OBJECTIVE ▸ Rewrite the items below, replacing "screenshot" with "screen capture" everywhere and leaving everything else unchanged. Omit the pictures from your answer.

RECORDED INFORMATION ▸
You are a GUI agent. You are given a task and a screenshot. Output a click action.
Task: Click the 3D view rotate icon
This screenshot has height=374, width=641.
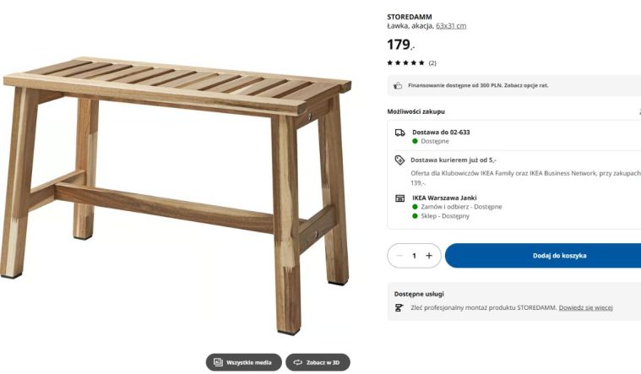(x=297, y=362)
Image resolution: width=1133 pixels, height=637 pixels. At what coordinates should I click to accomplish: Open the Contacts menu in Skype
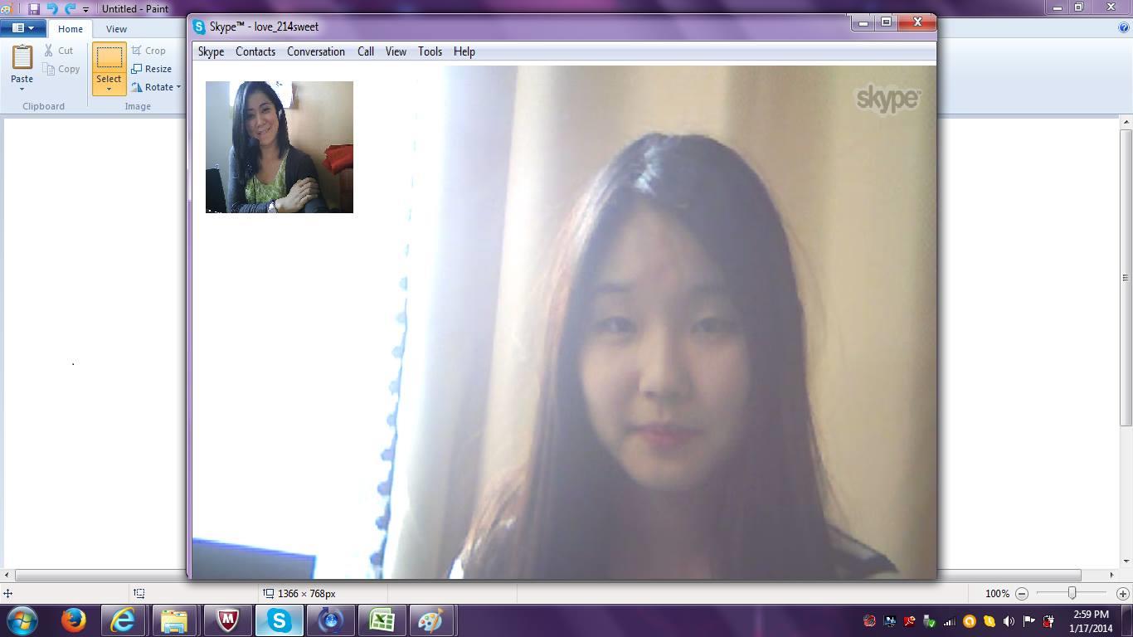tap(255, 51)

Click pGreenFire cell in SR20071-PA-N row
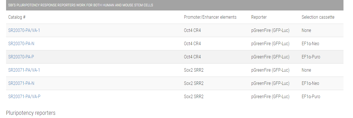pyautogui.click(x=270, y=83)
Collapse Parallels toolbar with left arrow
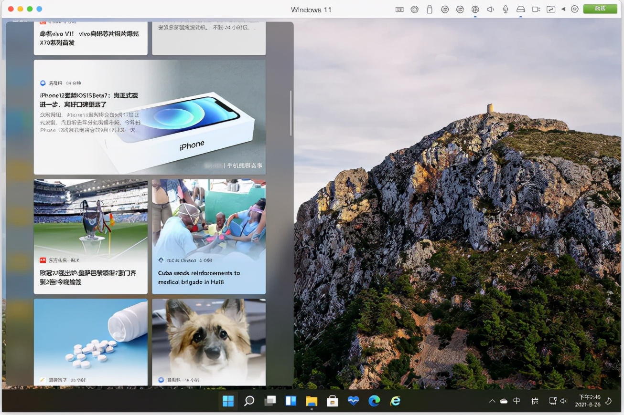 [563, 9]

TASK ANSWER ▸
You are a GUI agent. You are given a task and a screen capture. Output a click action.
Task: Click the 3D view rotate icon
This screen capture has height=374, width=641.
(x=297, y=362)
Image resolution: width=1133 pixels, height=637 pixels. At what coordinates should I click to accomplish: Open the Contacts menu in Skype
tap(255, 51)

Click pGreenFire cell in SR20071-PA-N row
pyautogui.click(x=270, y=83)
Collapse Parallels toolbar with left arrow
 [563, 9]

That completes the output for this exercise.